• _The task_
Please give the data below again in full, exactly as it stands.

• _Supplied records_
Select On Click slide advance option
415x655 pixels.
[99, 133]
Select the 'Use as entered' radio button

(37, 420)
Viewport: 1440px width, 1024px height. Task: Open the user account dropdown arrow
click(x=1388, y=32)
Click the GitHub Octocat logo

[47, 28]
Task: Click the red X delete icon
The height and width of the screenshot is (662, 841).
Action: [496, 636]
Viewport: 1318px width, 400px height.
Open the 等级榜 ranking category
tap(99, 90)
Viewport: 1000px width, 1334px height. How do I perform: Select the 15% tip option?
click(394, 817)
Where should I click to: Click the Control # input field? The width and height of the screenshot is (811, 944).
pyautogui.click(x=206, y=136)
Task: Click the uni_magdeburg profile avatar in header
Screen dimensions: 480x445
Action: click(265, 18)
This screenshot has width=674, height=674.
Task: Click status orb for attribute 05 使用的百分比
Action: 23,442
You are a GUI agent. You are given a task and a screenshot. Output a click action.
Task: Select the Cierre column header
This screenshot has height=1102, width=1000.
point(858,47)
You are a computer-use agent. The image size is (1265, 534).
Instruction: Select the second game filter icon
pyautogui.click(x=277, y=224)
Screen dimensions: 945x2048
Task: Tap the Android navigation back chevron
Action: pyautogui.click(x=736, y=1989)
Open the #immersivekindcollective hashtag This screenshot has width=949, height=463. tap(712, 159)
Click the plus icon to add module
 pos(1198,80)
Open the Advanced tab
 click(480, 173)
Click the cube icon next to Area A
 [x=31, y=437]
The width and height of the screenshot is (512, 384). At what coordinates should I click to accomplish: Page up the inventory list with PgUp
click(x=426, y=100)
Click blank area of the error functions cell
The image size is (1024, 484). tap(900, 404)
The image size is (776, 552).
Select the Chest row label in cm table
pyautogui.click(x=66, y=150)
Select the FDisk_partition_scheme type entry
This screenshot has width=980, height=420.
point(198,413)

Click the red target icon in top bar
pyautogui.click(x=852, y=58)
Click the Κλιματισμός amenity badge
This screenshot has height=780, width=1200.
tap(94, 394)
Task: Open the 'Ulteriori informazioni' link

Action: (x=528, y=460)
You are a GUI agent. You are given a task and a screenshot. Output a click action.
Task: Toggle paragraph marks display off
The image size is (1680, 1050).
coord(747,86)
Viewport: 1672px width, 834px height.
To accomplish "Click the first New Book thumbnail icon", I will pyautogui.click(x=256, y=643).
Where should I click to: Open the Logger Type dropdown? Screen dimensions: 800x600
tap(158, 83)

• _Finished exercise_
Select On Click slide advance option
415x655 pixels.
[99, 133]
Select the 'Use as entered' radio button

(37, 420)
Viewport: 1440px width, 1024px height. Task: Open the user account dropdown arrow
click(x=1388, y=32)
Click the GitHub Octocat logo

[47, 28]
Task: Click the red X delete icon
The height and width of the screenshot is (662, 841).
Action: [496, 636]
Viewport: 1318px width, 400px height.
Open the 等级榜 ranking category
tap(99, 90)
Viewport: 1000px width, 1334px height. How do I perform: Select the 15% tip option?
click(394, 817)
Where should I click to: Click the Control # input field? The width and height of the screenshot is (811, 944).
pyautogui.click(x=206, y=136)
Task: Click the uni_magdeburg profile avatar in header
Screen dimensions: 480x445
Action: click(265, 18)
This screenshot has width=674, height=674.
Task: Click status orb for attribute 05 使用的百分比
Action: 23,442
You are a GUI agent. You are given a task and a screenshot. Output a click action.
Task: Select the Cierre column header
This screenshot has height=1102, width=1000.
point(858,47)
You are a computer-use agent. The image size is (1265, 534).
Instruction: Select the second game filter icon
pyautogui.click(x=277, y=224)
Screen dimensions: 945x2048
Task: Tap the Android navigation back chevron
Action: pyautogui.click(x=736, y=1989)
Open the #immersivekindcollective hashtag This screenshot has width=949, height=463. tap(712, 159)
Click the plus icon to add module
 pos(1198,80)
Open the Advanced tab
 click(480, 173)
Click the cube icon next to Area A
 [x=31, y=437]
The width and height of the screenshot is (512, 384). At what coordinates should I click to accomplish: Page up the inventory list with PgUp
click(x=426, y=100)
Click blank area of the error functions cell
The image size is (1024, 484). tap(900, 404)
The image size is (776, 552).
Select the Chest row label in cm table
pyautogui.click(x=66, y=150)
Select the FDisk_partition_scheme type entry
This screenshot has width=980, height=420.
point(198,413)

Click the red target icon in top bar
pyautogui.click(x=852, y=58)
Click the Κλιματισμός amenity badge
This screenshot has height=780, width=1200.
tap(94, 394)
Task: Open the 'Ulteriori informazioni' link

Action: (x=528, y=460)
You are a GUI agent. You are given a task and a screenshot. Output a click action.
Task: Toggle paragraph marks display off
The image size is (1680, 1050).
coord(747,86)
Viewport: 1672px width, 834px height.
To accomplish "Click the first New Book thumbnail icon", I will pyautogui.click(x=256, y=643).
Where should I click to: Open the Logger Type dropdown? Screen dimensions: 800x600
tap(158, 83)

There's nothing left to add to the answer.